Learning Loop – What Happened When I Stopped Showing Up

By Deepti Krishna | March 2026


In mid-February, I stopped writing.

Not because I ran out of ideas, and not because I lost interest. If anything, my mind was doing the opposite jumping between thoughts, overanalyzing everything, struggling to stay with one thing long enough to finish it. I have ADHD, which means focus is not always linear for me. Some days, I can sit for hours and go deep into a problem. Other days, even starting feels like resistance.

For weeks before that, I had been consistent with my “Learning Loop” series. I was learning new concepts, writing about them, and sharing my progress. It felt structured. It felt disciplined. It felt like I was moving forward.

And in many ways, I was.

But that version of consistency had a condition it worked only when I had control over my time.

Exams took that control away.

The Illusion of Consistency

Before this break, I believed I understood consistency.

To me, it meant:

  • Showing up regularly
  • Producing output
  • Keeping a visible track of progress

And while that isn’t wrong, it’s incomplete.

Consistency under pressure looks very different from consistency under comfort.

When exams started, my priorities shifted completely. My time wasn’t flexible anymore. My focus had to narrow down. And suddenly, maintaining a blog series was no longer the most important thing.

That realization was uncomfortable.

Because stopping felt like failure.

But continuing without doing justice to either would have been worse.

From Output to Understanding

Earlier, my learning process looked like this:

  • Learn a concept
  • Simplify it
  • Write a post
  • Move on

It was efficient, but it was also surface-level.

During exams, I didn’t have the option to move quickly. I had to stay with topics longer. Revisit them multiple times. Solve problems until I actually understood why something worked, not just how.

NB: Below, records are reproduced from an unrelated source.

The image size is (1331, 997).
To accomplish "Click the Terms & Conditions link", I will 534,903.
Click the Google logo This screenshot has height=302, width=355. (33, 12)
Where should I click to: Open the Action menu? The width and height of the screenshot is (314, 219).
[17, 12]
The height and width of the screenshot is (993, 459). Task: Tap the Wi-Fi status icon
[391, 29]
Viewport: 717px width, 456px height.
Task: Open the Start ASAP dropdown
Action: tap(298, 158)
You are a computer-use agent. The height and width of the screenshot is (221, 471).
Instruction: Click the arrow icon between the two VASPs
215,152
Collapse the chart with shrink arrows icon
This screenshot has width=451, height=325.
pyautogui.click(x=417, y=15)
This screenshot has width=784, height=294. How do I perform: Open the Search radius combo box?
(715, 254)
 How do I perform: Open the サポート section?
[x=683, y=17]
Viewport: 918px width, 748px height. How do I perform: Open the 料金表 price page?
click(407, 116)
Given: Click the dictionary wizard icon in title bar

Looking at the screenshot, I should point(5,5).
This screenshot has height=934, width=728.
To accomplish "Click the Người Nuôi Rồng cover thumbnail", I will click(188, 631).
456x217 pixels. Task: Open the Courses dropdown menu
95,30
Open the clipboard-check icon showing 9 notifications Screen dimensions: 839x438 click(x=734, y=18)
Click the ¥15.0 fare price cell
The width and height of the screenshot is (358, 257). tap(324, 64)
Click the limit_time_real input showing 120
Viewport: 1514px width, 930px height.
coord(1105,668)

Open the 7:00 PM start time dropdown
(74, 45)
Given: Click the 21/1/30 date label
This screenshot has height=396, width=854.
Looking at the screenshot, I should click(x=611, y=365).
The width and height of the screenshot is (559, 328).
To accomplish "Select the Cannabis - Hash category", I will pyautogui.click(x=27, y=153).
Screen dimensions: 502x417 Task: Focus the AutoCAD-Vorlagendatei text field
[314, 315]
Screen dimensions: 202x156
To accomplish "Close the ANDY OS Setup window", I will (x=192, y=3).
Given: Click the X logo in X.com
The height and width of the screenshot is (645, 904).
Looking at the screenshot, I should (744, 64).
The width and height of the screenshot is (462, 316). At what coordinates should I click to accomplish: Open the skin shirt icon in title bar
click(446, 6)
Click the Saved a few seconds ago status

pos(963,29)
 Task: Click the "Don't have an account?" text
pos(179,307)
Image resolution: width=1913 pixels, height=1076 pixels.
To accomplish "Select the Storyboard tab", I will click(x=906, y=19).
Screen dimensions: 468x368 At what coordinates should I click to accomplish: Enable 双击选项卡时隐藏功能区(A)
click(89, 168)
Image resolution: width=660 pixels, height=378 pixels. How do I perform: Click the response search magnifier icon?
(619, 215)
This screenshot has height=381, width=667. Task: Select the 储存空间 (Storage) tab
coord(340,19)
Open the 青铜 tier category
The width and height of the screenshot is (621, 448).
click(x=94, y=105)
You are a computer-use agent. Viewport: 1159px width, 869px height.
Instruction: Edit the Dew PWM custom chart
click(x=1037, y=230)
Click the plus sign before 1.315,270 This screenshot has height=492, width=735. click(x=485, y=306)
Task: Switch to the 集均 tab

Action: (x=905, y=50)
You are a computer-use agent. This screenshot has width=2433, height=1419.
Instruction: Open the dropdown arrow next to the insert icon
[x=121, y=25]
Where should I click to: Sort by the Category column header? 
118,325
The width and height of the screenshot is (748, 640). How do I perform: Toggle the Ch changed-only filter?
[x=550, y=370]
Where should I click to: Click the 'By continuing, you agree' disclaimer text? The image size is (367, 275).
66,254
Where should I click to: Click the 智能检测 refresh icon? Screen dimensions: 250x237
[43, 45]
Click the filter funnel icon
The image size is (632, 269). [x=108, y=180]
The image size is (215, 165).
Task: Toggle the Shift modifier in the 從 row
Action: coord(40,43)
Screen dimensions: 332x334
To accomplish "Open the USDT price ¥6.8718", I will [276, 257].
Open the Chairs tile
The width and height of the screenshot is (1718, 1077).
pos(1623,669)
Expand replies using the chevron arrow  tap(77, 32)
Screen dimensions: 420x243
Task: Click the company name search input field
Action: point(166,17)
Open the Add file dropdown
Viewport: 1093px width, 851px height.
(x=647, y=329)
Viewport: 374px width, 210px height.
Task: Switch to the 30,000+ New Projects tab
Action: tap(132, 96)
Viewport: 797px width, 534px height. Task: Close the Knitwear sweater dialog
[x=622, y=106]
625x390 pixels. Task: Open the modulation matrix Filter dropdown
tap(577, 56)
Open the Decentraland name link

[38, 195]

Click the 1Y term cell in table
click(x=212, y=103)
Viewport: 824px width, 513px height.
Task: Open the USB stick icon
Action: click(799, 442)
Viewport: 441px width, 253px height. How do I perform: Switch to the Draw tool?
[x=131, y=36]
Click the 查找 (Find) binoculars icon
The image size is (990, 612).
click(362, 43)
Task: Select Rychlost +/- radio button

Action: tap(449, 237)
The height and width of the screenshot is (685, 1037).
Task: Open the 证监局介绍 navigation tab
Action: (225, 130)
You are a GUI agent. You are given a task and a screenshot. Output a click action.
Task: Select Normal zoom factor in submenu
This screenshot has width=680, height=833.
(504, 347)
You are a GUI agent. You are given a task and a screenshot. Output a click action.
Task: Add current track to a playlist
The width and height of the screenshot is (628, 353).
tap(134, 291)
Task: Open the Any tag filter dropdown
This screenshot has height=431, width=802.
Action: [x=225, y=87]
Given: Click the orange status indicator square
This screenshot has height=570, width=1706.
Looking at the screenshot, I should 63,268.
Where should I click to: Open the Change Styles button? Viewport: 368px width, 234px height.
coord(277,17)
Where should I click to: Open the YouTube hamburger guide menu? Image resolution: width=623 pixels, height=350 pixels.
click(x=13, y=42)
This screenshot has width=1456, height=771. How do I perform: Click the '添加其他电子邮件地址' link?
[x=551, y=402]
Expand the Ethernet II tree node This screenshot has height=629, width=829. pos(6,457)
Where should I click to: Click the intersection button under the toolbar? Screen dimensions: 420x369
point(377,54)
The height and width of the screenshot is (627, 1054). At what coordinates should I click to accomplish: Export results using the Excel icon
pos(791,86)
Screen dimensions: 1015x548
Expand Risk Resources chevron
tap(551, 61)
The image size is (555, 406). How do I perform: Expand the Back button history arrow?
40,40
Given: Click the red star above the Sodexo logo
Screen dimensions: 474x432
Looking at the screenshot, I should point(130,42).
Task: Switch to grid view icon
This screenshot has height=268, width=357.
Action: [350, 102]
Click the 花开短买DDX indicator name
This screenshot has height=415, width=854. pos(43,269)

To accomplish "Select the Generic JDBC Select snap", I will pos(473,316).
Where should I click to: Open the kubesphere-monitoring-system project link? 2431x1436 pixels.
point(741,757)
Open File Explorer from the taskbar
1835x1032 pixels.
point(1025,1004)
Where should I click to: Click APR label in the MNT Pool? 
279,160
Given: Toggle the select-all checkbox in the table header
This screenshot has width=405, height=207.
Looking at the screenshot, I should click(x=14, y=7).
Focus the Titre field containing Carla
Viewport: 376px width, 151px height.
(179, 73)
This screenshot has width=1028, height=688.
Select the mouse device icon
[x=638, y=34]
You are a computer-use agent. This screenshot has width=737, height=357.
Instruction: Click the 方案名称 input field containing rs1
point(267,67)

That shift changed everything.

Learning stopped feeling like a checklist. It started feeling like a process of building clarity.

And clarity takes time.

What This Break Taught Me

  • Depth over speed: Covering more topics doesn’t mean understanding more
  • Silence is part of learning: Not everything needs to be documented immediately
  • Pressure reveals priorities: What you choose under constraints defines your discipline

Progress is not always visible. And not everything meaningful needs to be shared in real time.

Rethinking the Learning Loop

This break made me question what I want this series to be.

Earlier, it was about documenting what I learn.

Now, that feels insufficient.

Because learning without reflection is just accumulation. And accumulation without direction doesn’t lead anywhere meaningful.

So the Learning Loop is changing.

Not in consistency, but in intent.

What Comes Next

The next phase of this series will be different.

Instead of just explaining concepts, I want to focus on:

  • Why these concepts matter beyond exams
  • How computer science connects to real human problems
  • What I think about the things I learn, not just what I learn

I’m especially interested in exploring areas like Human-Centered Computing, where technology is not just about systems, but about people.

Because at some point, learning stops being about information. It becomes about perspective.

Closing Thought

Stopping for a while made me uncomfortable.

But it also made me more aware.

And maybe that’s the point.

Consistency is not just about showing up when it’s easy. It’s about knowing when to pause, and coming back with more clarity.

Also, Learning Loop – Volume One is not over yet. There are still two episodes left, and I will make sure they are worth reading.